Episode 526 – 12 Months of Messier – March Edition Show Notes

M41

This cluster in Canis Major is visible as a hazy patch to the naked eye just below Sirius. M41 is resolvable in binoculars and appears fairly loose in telescopes at low power. Some sources say it was observed by Aristotle, but it was not, reading his notes he refers to a star with a  tail and M41 does not look like this but a Collinder object below does. Giovanni Batista Hodierna was the first to catalog the cluster, some time before 1654. It became generally known after John Flamsteed’s independent rediscovery in 1702,The cluster was independently found again by Le Gentil in 1749, and also apparently by Charles Messier, who added it to his catalog in 1765.

Messier 41 has a visual magnitude of 4.5. It contains about 100 stars, scattered over an area 38′ in diameter. The brightest, situated near the cluster’s center, is of magnitude 6.9. 

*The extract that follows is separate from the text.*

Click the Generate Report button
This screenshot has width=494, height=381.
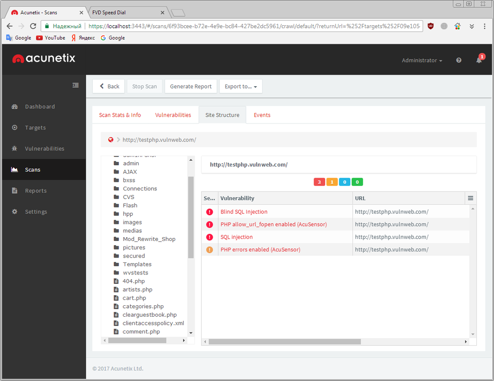click(191, 87)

Messier 41 has a visual magnitude of 4.5. It contains about 100 stars, scattered over an area 38′ in diameter. The brightest, situated near the cluster’s center, is of magnitude 6.9.

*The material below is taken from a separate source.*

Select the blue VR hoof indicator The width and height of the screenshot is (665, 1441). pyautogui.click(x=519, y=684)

On clear dark nights, M 41 is visible to the naked eye as a hazy patch virtually the size of the full moon. Binoculars partially resolve it, and it is a fine object at low power in small telescopes. Some of the star chains form together to compose a backward question mark. Other bright cluster members lie in the shape of a parallelogram.

M93 – 6th Magnitude 22 arc Minutes in Size

This is a small fuzzy patch of light in Puppis, partially resolvable in binoculars. The hardest part of finding this cluster in binoculars is picking it out of a fairly rich region of the milky way. Use low power to examine this cluster and the surrounding richness in a telescope. Medium power provides a nice view of the cluster itself.

Messier 93 (NGC 2447) is an open star cluster in constellation Puppis. It was discovered personally by Charles Messier, and cataloged by him in March of 1781.

Messier 93 is about 1° northwest of the 3rd magnitude star 7 Puppis. It is nearly as bright (magnitude 6.0) but less dense than the nearby open cluster M 46. Messier 93 is a rich, luminous, wedge-shaped group; it contains 80 stars of 8th magnitude and fainter in an area 22′ in diameter. The stars are grouped in a triangle pointing to the southwest. A few brighter cluster members are scattered east and west and of the wedge.

M47 – 5th Magnitude 30 arc minutes

A bright cluster in Puppis, easily visible as a hazy patch to the naked eye. Binoculars show a large hazy patch with many stars resolved overtop. Telescopes show a fairly loose cluster with stars of different magnitudes.

M 47 was first observed by Giovanni Batista Hodierna around 1654, but this fact remained unknown until Hodierna’s observations came to light in 1984. Charles Messier independently discovered the cluster in 1771. There is actually no cluster in the position indicated by Messier but if the signs of Messier’s coordinate differences are changed, the position matches that of NGC 2422.

Despite Messier’s error, Caroline Herschel observed and identified M 47 in early 1783. William Herschel also independently rediscovered M 47 in 1785. It survived in many catalogs, including John Herschel’s (GC 1594) and Dreyer’s (NGC 2478). As John Herschel put it in his Notes on the GC, “This cluster has not since been observed. It is probably a very loose and poor one.” M 47 remained a missing object until 1959, when it was identified as NGC 2422 by T. F. Morris (along with the also-missing M 48). 

Visually, M 47 is a large, bright cluster of magnitude 5.2, visible to the unaided eye as a hazy patch in the Milky Way. There are about 50 stars in the cluster, scattered over an area 30′ across – the same size as the full moon. The cluster is coarse and is irregular, containing knots and chains separated by several starless voids. Its brightest star is of magnitude 5.7; it also contains the fine double Struve 1121, with components of magnitude 7.9 separated by 7.4″.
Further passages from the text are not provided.